Hallorann tucked his tongue into his cheek as if feeling for a bit of food in there. “He said: `Get some traps, Hallorann. ' “

This time they all laughed, even Danny, although he was not completely sure what the joke was, except it had something to do with Mr. Ullman, who didn't know everything after all.

The four of them passed through the dining room, empty and silent now, with its fabulous western exposure on the snow-dusted peaks. Each of the white linen tablecloths had been covered with a sheet of tough clear plastic. The rug, now rolled up for the season, stood in one corner like a sentinel on guard duty.

Across the wide room was a double set of batwing doors, and over them an oldfashioned sign lettered in gilt script: The Colorado Lounge.

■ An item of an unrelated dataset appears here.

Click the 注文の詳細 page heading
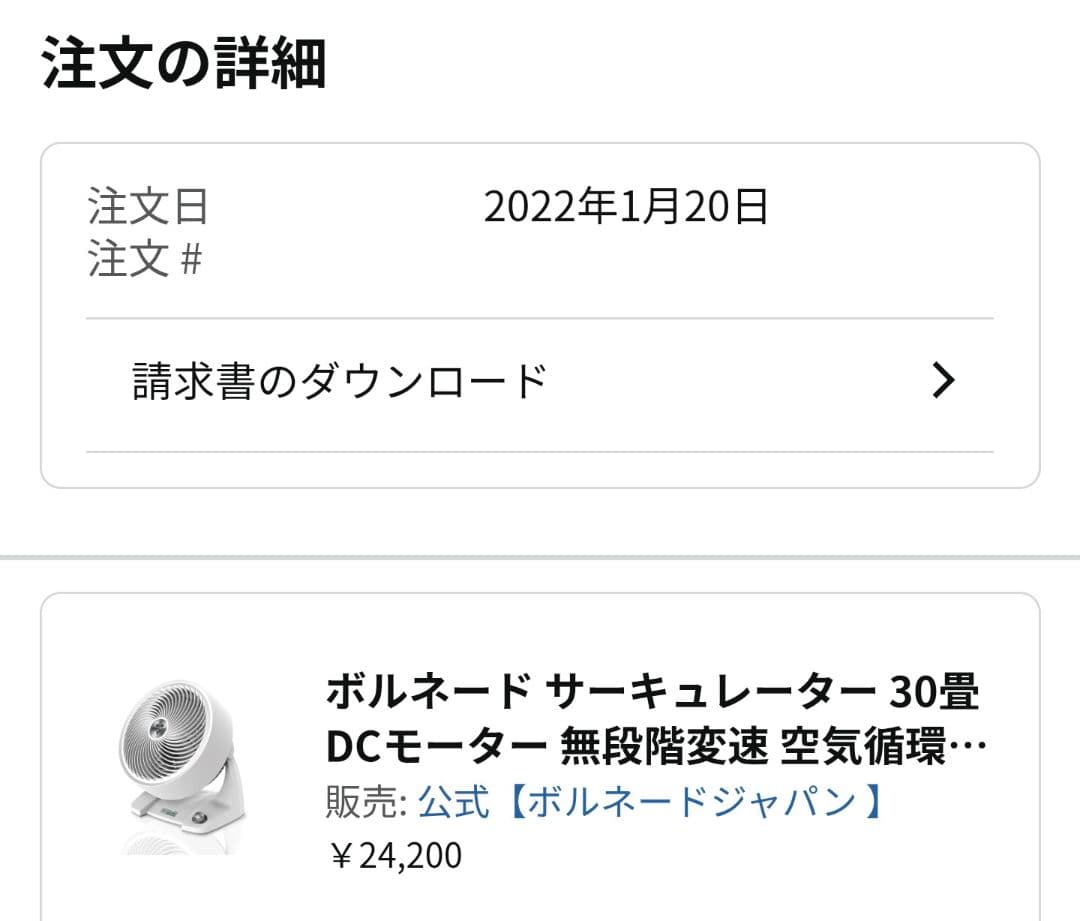The height and width of the screenshot is (921, 1080). click(x=184, y=63)
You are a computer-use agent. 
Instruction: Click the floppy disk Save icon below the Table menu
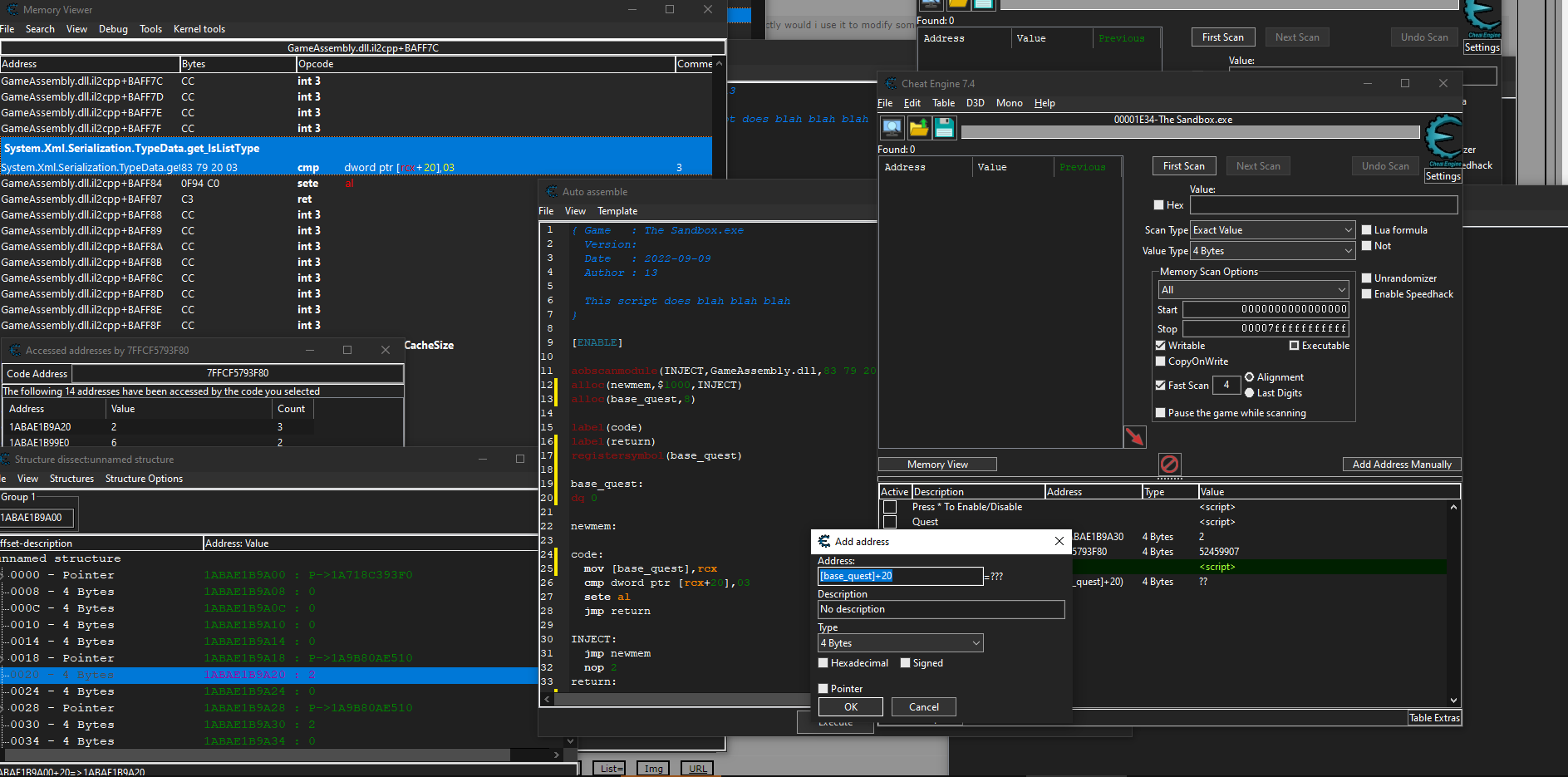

Following his gaze, Hallorann said, “If you're a drinkin man, I hope you brought your own supplies. That place is picked clean. Employee's party last night, you know. Every maid and bellhop in the place is goin around with a headache today, me included.”

“I don't drink,” Jack said shortly. They went back to the lobby.

It had cleared greatly during the half hour they'd spent in the kitchen. The long main room was beginning to take on the quiet, deserted look that Jack supposed they would become familiar with soon enough. The high-backed chairs were empty. The nuns who had been sitting by the fire were gone, and the fire itself was down to a bed of comfortably glowing coals. Wendy glanced out into the parking lot and saw that all but a dozen cars had disappeared.